GOAL OF THE EXERCISE: From the text below on the Saumur town hall, explain in one to three sentences why the original building had crenellations, machicolations and bartizans.
=== PROVIDED PASSAGE ===
Design and construction
- Architect: Charles Joly-Leterme (later part)

= Hôtel de Ville, Saumur =

Town hall in Saumur, France

The Hôtel de Ville (/fr/, City Hall) is a municipal building in Saumur, Maine-et-Loire, in western France, standing on Rue Molière. It was designated a monument historique by the French government in 1903.

==History==
The building was commissioned by Guillaume Bourneau, who was Segnieur of Montaglan and the lieutenant general in Saumur, on behalf of Brandelis de Champagne, who was Seneschal of Anjou, in around 1502. The site he selected was probably occupied by a pre-existing structure which formed part of the town walls. It was designed in the medieval style, built in ashlar stone and was completed in around 1515.

The original design involved a symmetrical main frontage facing north towards the River Loire. It was sparsely fenestrated with just two cross-windows at first floor level and a single gabled cross-window at attic level. It also featured extensive defensive measures, such as crenellations, machicolations and bartizans, to protect it from attack from the river. Internally, the principal room in the original section of the complex was the Salle du Conseil (council chamber), which was decorated with fine wood panelling, a coffered ceiling and a monumental chandelier.
=== DATASET EXCERPTS ===
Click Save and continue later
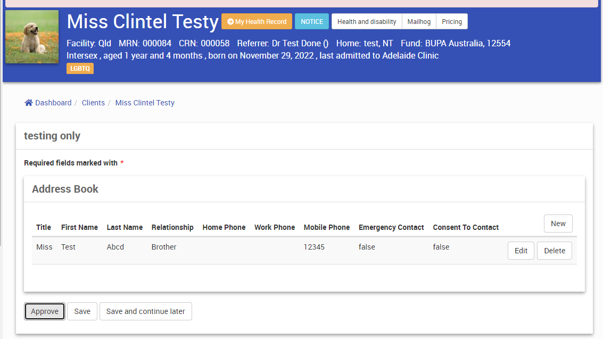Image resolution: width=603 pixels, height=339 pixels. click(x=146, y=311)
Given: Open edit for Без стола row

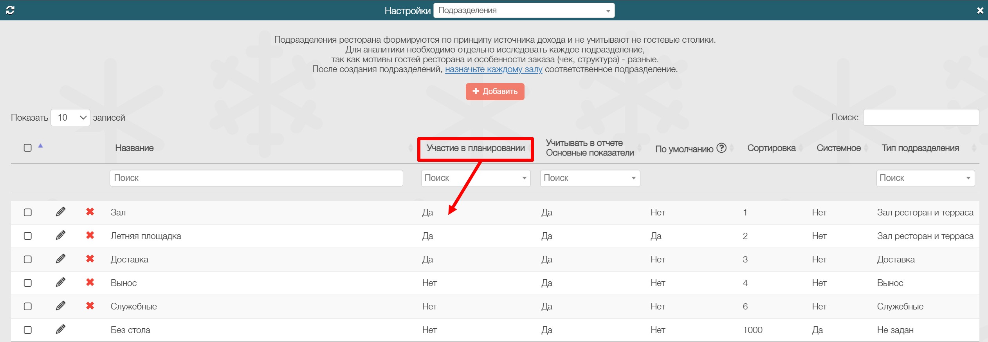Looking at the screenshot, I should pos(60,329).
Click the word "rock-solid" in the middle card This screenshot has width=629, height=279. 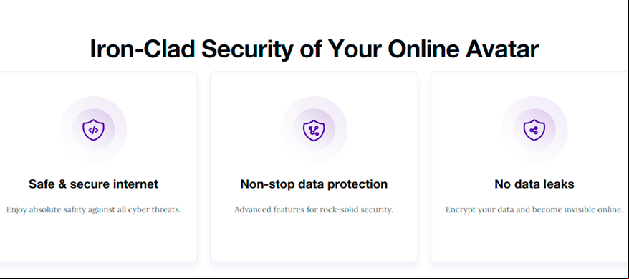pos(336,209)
===
TASK OUTPUT: They were defensive measures meant to protect the building from attack from the river. Its original main front faced north toward the River Loire.